Give only the number of lines in the records that include "Given".

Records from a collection
──────────
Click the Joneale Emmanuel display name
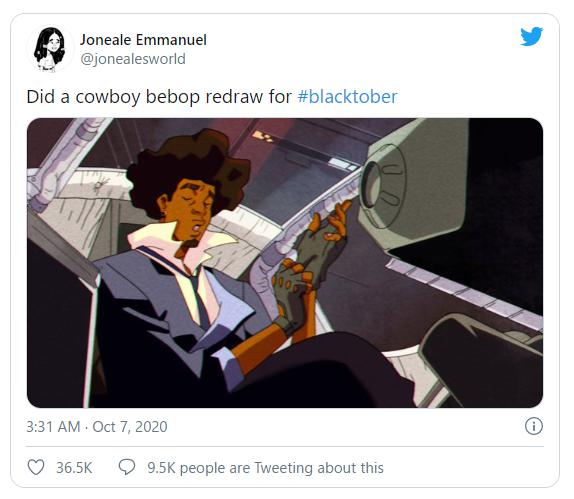pos(143,40)
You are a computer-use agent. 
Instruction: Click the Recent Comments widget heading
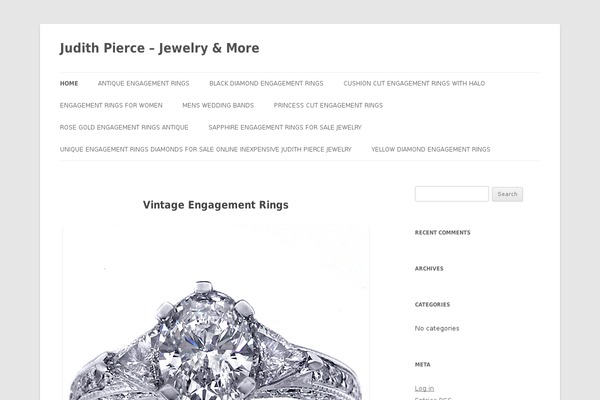point(443,233)
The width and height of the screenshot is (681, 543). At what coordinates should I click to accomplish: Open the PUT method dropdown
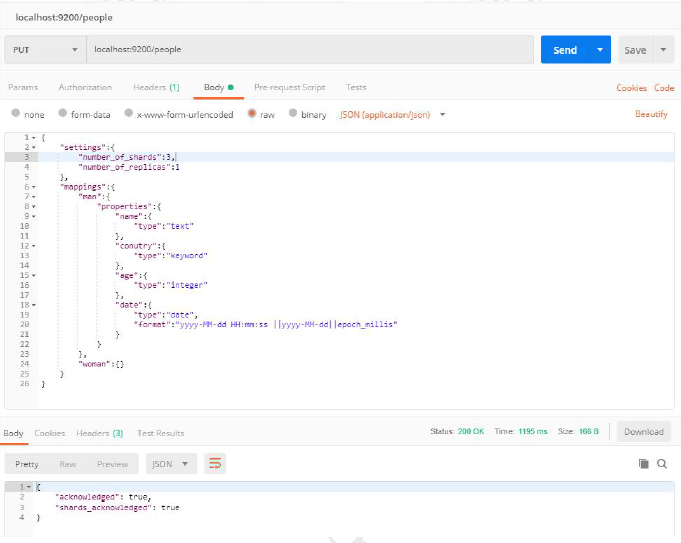45,50
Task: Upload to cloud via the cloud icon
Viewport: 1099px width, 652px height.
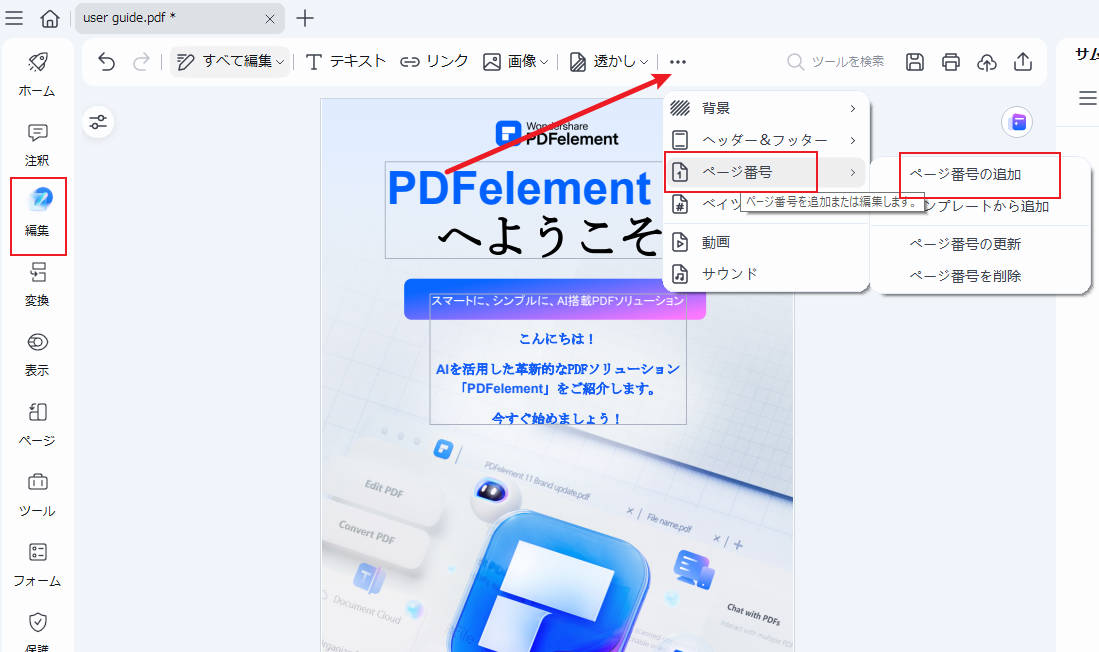Action: pyautogui.click(x=986, y=61)
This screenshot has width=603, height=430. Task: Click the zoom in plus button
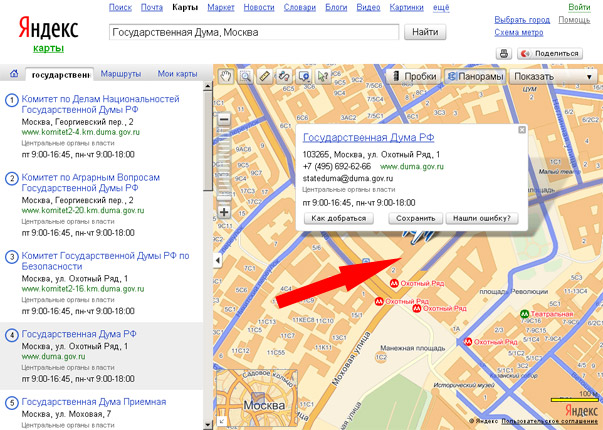(224, 211)
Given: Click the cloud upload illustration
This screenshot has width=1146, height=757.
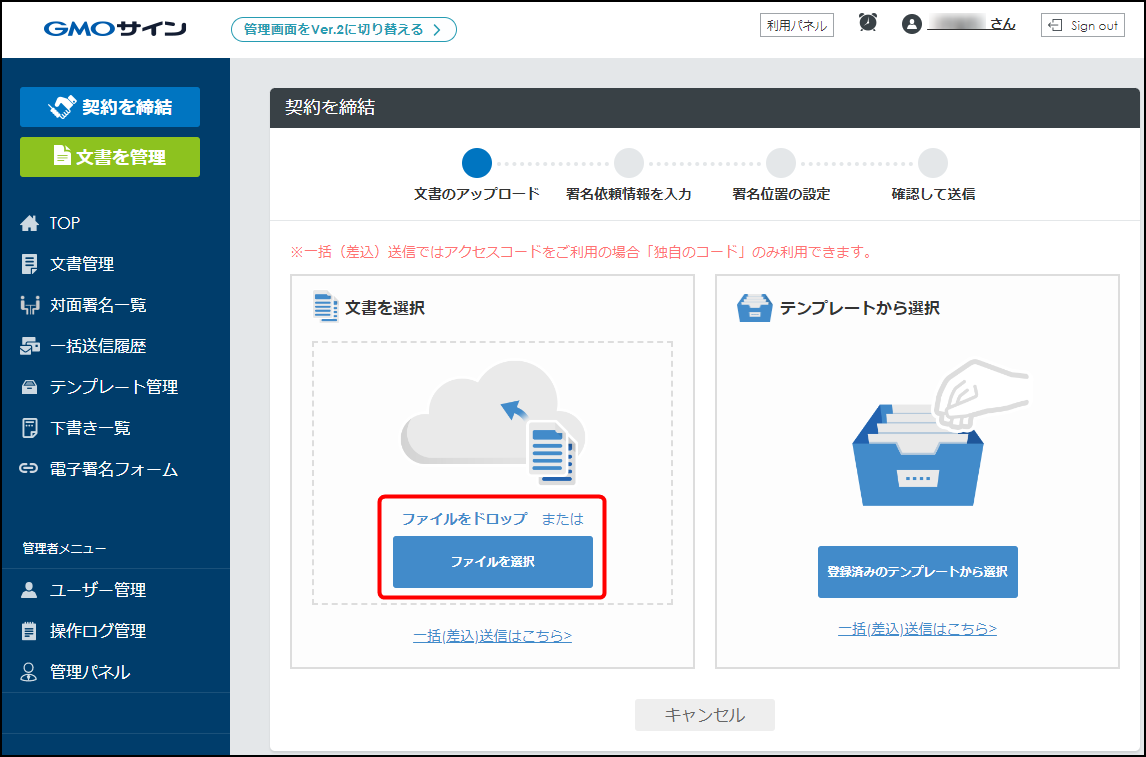Looking at the screenshot, I should pos(492,420).
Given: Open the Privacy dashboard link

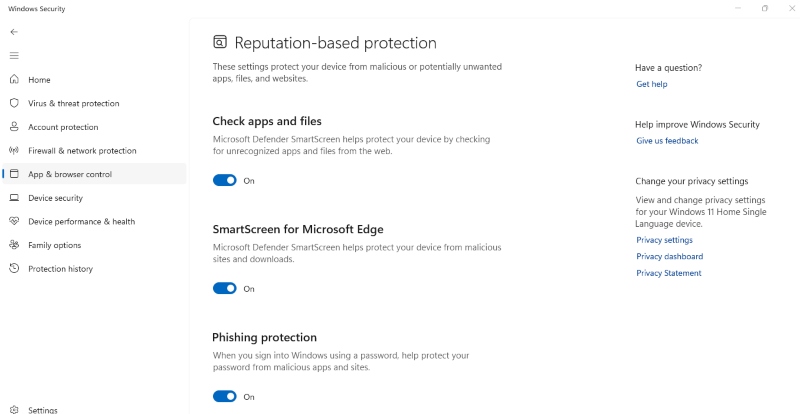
──────────
Task response: 2